Date Joined Jun 2009
Total Posts : 439
   Posted 7/5/2009 1:36 PM (GMT -7)   
LOL ... my MIL is something else allright. I just have to be careful with what I say around her cause I never want my DH to have to take sides in a conflict. I'd rather de-escalate the situtation than add to it. I think she secretly likes me and is just giving me a hard time to see if I can handle it. Like I said she says the same things to me about her own daughters as she says to my hubby about me, so I decided to look at it as if that's her way of accepting me and treating me like family. Also, my DH is her youngest and her baby and she's so protective of all her kids, especially him.

donnaeil
Veteran Member


Date Joined Jun 2006
Total Posts : 1156
   Posted 7/5/2009 2:16 PM (GMT -7)   
Your mother in law does not deserve your time or attention. The more she realizes that you are not paying attention to her actions by feeling shocked or hurt, the worse she will act until, she finds another victim.

Your children will eventually figure out what she does to you and they will not wish to be around her anymore. My children did.

One of the best things about my divorce was that I no longer had in-laws. My mil was so bad that after my hubby and I separated, she sent all of their gift money to their father and never called my children at our home. He eventually spent all of that money on himself and, did not even buy presents for our children with his own money.

Hence, my sons have nothing to do with her and now that they are doing well as young adults, she realizes that she misses them. My daughter will contact her grandparents about two times per year. That is their only contact with my children.

this past father's day, my ex missed out on accolades from his children and so did his dad. Funny, he called my daughter right after the holiday passed. It was the first time in three years. He did not call when she was in the hospital nor during her recovery. His mother was the same way and now, they want the attention.

Stay away from the women. Maybe you can go out with good friends during the holidays so that you will not have to be at her house. She will get the message. Also, when she asks for your children, do not always let her have them. This woman has to be forced to respect you.

Donnaeil

RedDiane
Veteran Member


Date Joined Jun 2007
Total Posts : 906
   Posted 7/5/2009 4:33 PM (GMT -7)   
WOW! my son got engaged this week and I really like his fiancee.
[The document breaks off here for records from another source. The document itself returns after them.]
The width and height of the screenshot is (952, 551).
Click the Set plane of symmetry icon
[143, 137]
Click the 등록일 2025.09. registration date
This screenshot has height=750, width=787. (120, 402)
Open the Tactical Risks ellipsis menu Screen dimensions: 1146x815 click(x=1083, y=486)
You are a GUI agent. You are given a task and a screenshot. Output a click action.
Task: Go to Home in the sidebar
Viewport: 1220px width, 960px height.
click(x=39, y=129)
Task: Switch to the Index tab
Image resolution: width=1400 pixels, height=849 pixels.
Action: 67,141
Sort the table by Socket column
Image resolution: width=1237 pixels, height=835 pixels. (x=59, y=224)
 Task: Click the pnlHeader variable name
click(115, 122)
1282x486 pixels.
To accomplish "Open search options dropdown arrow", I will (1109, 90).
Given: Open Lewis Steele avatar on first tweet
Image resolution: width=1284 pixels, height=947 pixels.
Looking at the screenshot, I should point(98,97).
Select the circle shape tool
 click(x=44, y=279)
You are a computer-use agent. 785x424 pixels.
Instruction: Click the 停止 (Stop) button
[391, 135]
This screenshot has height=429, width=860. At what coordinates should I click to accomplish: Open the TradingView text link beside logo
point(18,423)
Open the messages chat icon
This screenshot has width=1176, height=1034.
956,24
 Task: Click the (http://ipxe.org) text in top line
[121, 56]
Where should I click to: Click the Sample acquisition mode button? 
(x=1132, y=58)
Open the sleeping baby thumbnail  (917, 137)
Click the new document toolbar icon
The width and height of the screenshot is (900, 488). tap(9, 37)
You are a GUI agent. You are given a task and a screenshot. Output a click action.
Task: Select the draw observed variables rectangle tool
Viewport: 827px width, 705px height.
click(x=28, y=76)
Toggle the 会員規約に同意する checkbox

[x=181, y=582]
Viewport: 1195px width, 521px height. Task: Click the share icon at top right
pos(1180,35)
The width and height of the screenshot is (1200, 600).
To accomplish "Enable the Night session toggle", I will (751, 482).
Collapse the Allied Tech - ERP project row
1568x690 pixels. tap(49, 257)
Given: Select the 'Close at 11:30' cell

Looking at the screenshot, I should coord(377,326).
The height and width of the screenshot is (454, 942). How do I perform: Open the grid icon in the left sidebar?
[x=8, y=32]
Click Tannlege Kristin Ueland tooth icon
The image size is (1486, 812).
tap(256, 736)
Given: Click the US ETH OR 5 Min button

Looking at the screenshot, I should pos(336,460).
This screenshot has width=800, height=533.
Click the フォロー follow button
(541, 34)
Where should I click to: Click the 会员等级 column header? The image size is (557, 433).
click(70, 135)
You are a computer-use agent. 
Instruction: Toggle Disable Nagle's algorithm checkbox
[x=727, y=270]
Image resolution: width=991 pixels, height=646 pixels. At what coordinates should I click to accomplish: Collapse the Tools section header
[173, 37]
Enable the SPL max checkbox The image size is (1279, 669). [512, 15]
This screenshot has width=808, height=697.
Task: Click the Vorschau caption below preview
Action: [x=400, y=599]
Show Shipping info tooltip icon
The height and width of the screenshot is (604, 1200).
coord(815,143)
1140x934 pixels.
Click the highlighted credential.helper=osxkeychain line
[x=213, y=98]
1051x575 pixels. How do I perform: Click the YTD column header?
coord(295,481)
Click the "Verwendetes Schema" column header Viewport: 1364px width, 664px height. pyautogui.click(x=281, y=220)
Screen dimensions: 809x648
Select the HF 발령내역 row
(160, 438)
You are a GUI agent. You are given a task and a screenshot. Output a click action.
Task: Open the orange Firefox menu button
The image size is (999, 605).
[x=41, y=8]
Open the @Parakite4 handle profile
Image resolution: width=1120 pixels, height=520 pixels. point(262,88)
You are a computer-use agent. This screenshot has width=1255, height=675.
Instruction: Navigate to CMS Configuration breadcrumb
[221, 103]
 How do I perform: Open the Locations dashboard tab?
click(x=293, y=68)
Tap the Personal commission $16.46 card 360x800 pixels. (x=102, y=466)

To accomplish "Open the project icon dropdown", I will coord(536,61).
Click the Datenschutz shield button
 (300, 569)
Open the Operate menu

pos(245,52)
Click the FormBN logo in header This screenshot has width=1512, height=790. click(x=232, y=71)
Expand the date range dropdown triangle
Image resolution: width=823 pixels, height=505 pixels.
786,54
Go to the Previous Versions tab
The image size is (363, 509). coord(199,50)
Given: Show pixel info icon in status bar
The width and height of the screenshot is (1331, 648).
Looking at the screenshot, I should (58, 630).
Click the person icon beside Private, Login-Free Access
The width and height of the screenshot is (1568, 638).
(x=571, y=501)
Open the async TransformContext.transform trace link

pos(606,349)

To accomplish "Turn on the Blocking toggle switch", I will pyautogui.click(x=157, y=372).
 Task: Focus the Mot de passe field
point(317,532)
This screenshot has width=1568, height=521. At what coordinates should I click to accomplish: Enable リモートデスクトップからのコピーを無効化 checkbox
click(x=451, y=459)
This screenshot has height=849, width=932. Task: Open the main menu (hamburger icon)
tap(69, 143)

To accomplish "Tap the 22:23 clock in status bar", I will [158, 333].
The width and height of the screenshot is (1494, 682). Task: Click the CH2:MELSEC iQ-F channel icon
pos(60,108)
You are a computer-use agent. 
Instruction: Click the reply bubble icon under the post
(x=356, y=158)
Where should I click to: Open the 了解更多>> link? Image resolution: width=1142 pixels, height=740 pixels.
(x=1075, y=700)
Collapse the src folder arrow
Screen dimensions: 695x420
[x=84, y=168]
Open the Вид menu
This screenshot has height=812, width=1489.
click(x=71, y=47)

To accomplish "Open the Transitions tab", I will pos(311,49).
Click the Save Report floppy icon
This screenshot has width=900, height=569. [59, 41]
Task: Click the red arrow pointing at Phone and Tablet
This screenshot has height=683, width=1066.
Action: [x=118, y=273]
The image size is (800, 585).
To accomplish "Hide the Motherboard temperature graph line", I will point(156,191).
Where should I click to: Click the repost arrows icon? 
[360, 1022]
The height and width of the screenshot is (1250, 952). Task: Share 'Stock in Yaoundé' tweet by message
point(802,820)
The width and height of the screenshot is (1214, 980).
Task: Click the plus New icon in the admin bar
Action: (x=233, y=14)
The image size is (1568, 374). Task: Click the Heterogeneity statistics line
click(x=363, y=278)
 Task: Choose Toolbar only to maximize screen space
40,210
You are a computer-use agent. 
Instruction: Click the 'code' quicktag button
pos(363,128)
But I'm going to be careful what I do as a MIL! shocked turn Diane
Fibromyalgia since 1984, Sjogren's, Hashimoto's Thyroiditis, Auto-immune eczema, GERD, osteoarthritis, IBS, RLS, sleep apnea


everyday pain
New Member


Date Joined Apr 2009
Total Posts : 12
   Posted 7/6/2009 3:10 PM (GMT -7)   
So sorry, you are having trouble's with your M.I.L...I have alway's had a good relationship with mine(not that there wern't times ,i bit my tongue)WE talk often about what a waste of life to carry anger and rudeness inside yourself.Why not make the best of what is around you.She also is a great support person for me and my illness'.I also am going to be a new M.I.L. next month wink .Ihope i can be a bigger person,and not treat her as it seem's some of you have been treated.Ido not understand why people would make us feel so bad mentally,do we not have enough to deal with,with our physical PAIN?Remember:"We can not truely love ourselves until,we can love other's".Best of luck,and God Bless.